La gente decía que los andares sugerentes y el contoneo de caderas de Sanaubar provocaban en los hombres sueños de infidelidad. Por el contrario, a Alí la polio lo había dejado con la pierna derecha torcida y atrofiada, y una piel cetrina sobre el hueso que cubría una capa de músculo fina como el papel. Recuerdo un día -yo tenía entonces ocho años- que Alí me llevó al bazar a comprar naan. Yo caminaba detrás de él, canturreando e intentando imitar sus andares. Su pierna esquelética describía un amplio arco y todo su cuerpo se ladeaba de forma imposible hacia la derecha cuando apoyaba el pie de ese lado. Era un milagro que no se cayera a cada paso que daba. Cada vez que yo lo intentaba estaba a punto de caerme en la cuneta. No podía parar de reír. De pronto, Alí se volvió y me pescó imitándolo. No dijo nada. Ni en aquel momento ni en ningún otro. Se limitó a seguir caminando.
La cara de Alí y sus andares asustaban a los niños pequeños del vecindario. Pero el auténtico problema eran los niños mayores. Éstos lo perseguían por la calle y se burlaban de él cuando pasaba cojeando a su lado. Lo llamaban Babalu, el coco.
– Hola, Babalu, ¿a quién te has comido hoy? -le espetaban entre un coro de carcajadas-. ¿A quién te has comido, Babalu, nariz chata?
Lo llamaban «nariz chata» porque tenía las típicas facciones mongolas de los hazaras, lo mismo que Hassan. Durante años, eso fue lo único que supe de los hazaras, que eran descendientes de los mongoles y que se parecían mucho a los chinos.
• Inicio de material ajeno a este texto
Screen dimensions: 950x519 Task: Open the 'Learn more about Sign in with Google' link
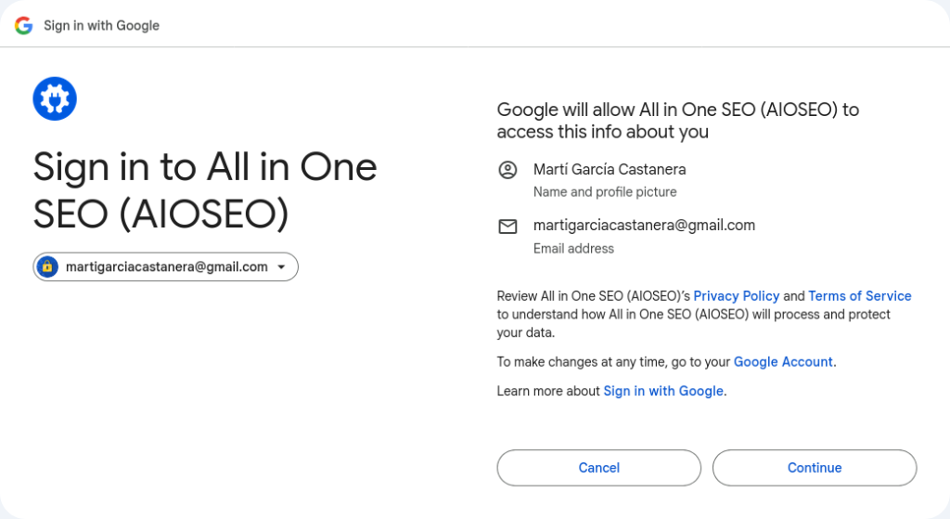(x=662, y=391)
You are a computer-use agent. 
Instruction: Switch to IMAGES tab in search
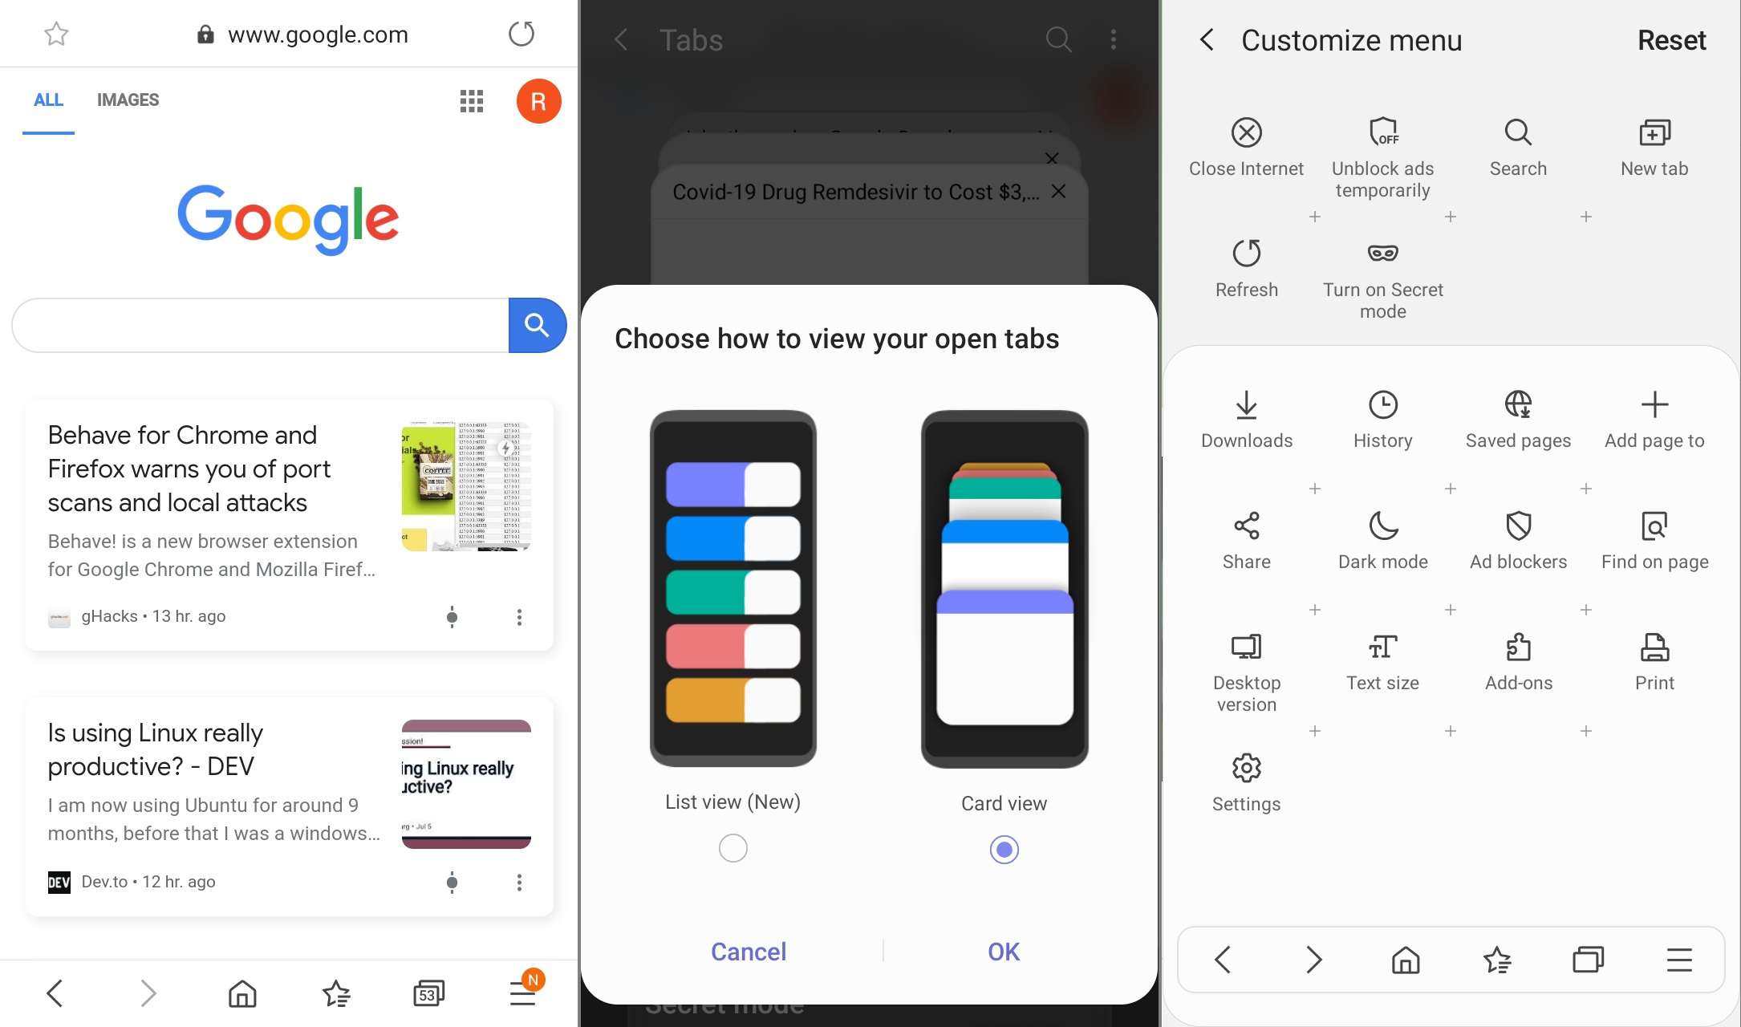(127, 99)
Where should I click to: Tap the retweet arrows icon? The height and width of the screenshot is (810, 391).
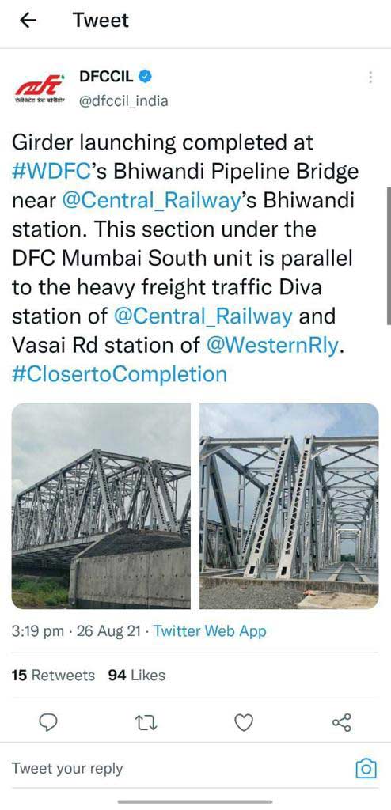click(146, 722)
Los libros de texto apenas hablaban de ellos y sólo de forma muy superficial hacían referencia a sus antepasados. Un día estaba yo en el despacho de Baba hurgando en sus cosas, cuando encontré un viejo libro de historia de mi madre. Estaba escrito por un iraní llamado Korami. Soplé para quitarle el polvo y esa noche me lo llevé furtivamente a la cama. Me quedé asombrado cuando descubrí que había un capítulo entero dedicado a la historia de los hazaras. ¡Un capítulo entero dedicado al pueblo de Hassan! Allí leí que mi pueblo, los pastunes, había perseguido y oprimido a los hazaras, que éstos habían intentado liberarse una y otra vez a lo largo de los siglos, pero que los pastunes habían «sofocado sus intentos de rebelión con una violencia indescriptible». El libro decía que mi pueblo había matado a los hazaras, los había torturado, prendido fuego a sus hogares y vendido a sus mujeres; que la razón por la que los pastunes habían masacrado a los hazaras era, en parte, porque aquéllos eran musulmanes sunnitas, mientras que éstos eran chiítas. El libro decía muchas cosas que yo no sabía, cosas que mis profesores jamás habían mencionado, y Baba tampoco. Decía también algunas cosas que yo sí sabía, como que la gente llamaba a los hazaras «comedores de ratas, narices chatas, burros de carga». Había oído a algunos niños del vecindario llamarle todo eso a Hassan.